Beyond the swamp of excitable and self-congratulatory journalism that greeted the award ceremony last month, complaints and criticism have surfaced. Some cynics have argued that corruption is a key factor in the failure of African leaders to honour their democratic commitments, and that the curse of kleptocracy is unhindered by the Award. The incentives of $5 million do not compare to the enormous sums through float through African economies. Alternatively, indignant observers have deemed it patronizing at best, and simply racist at worst, that African leaders need bribes to be honest in leadership. Ibrahim’s policy of financially incentivising integrity attracts criticism from those, like British academic Selim Nasruddin, who feel that “What you are effectively saying is the only way to keep African leaders on the straight and narrow is to bribe them, that their main motivating factor is money rather than a sense of civic duty. Would such a prize be offered elsewhere?” This argument replicates the reaction of many who deem Western aid and intervention in domestic politics to be demeaning to its recipients, depriving human agency. Ibrahim is certainly sensitive to these complaints; in fact, the primary objective of the Foundation’s press machine is to trumpet the Award as an African solution to the peculiar African problem that “what happens to a good African leader after he leaves office? Nothing. It is a tough life. Suddenly you take away the mansion and the presidential car, you take away everything and, you know, the state pension is actually very, very small. Don’t you think we are really creating a situation where we are putting people under unreasonable pressure to stay in office?” Rather than a bribe, the prize is a sensible solution to remove inevitable temptation. Dispassionate analysis could of course consider all prizes to be incentives, and therefore as bribery. Any incentive, be it fiscal or merely prestige, provides an additional motivation to boost performance.

WHAT YOU SHOULD DO
According to the passage above about the Ibrahim leadership award, why does the Foundation present the prize as a sensible solution rather than a bribe? Answer in one to three sentences.

DATASET SECTION
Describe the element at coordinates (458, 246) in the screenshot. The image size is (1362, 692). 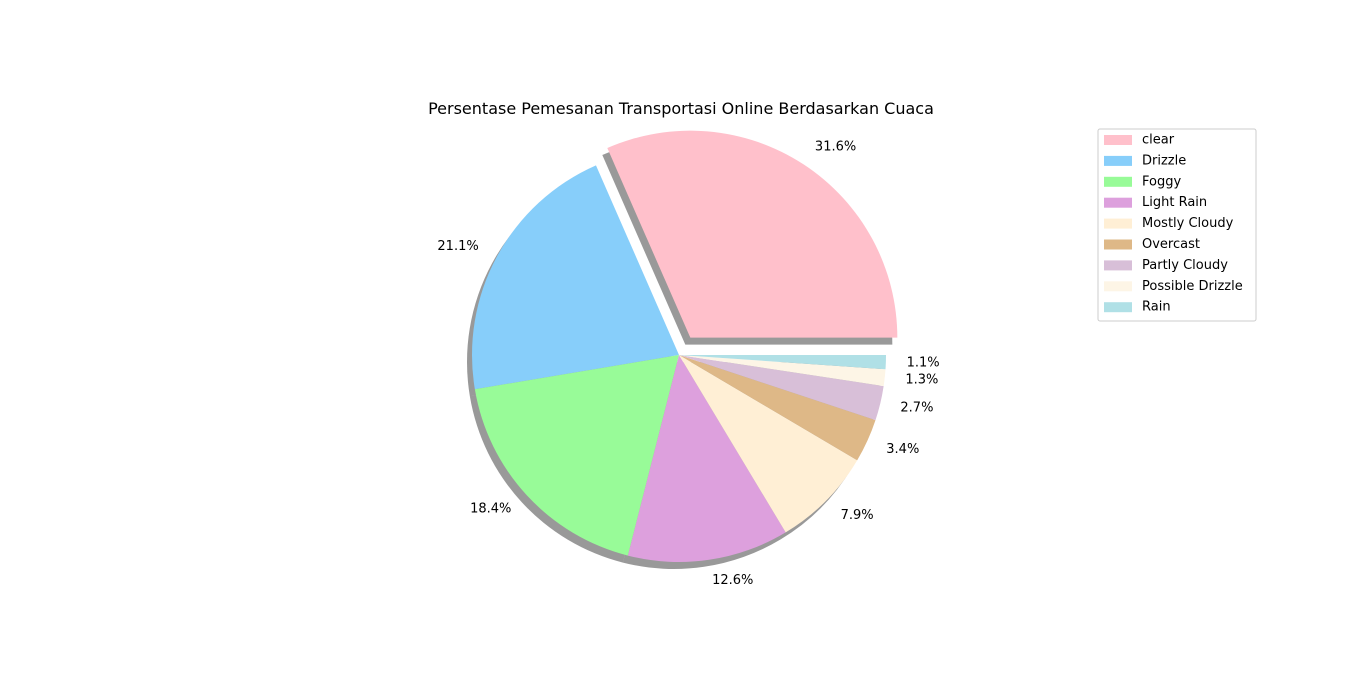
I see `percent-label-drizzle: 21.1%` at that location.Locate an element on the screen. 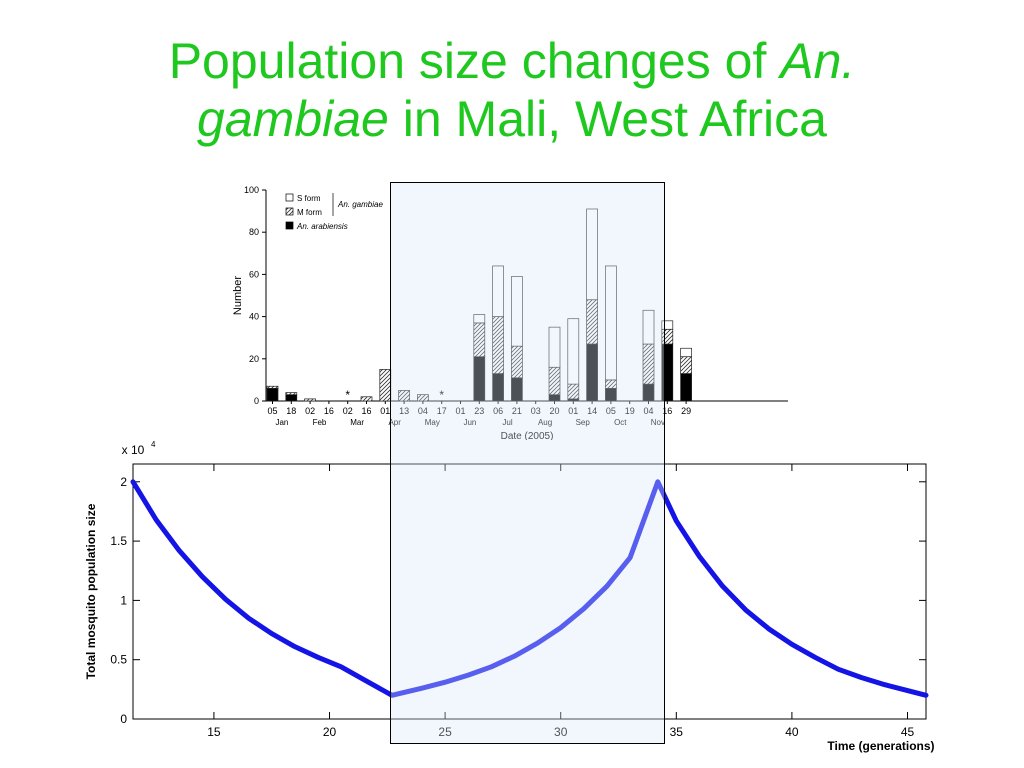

ANSWER AREA
The Foundation argues that a good African leader gets nothing after leaving office: the mansion and presidential car are taken away, and the state pension is very small. That puts leaders under unreasonable pressure to stay in office, so the prize is meant to remove that inevitable temptation.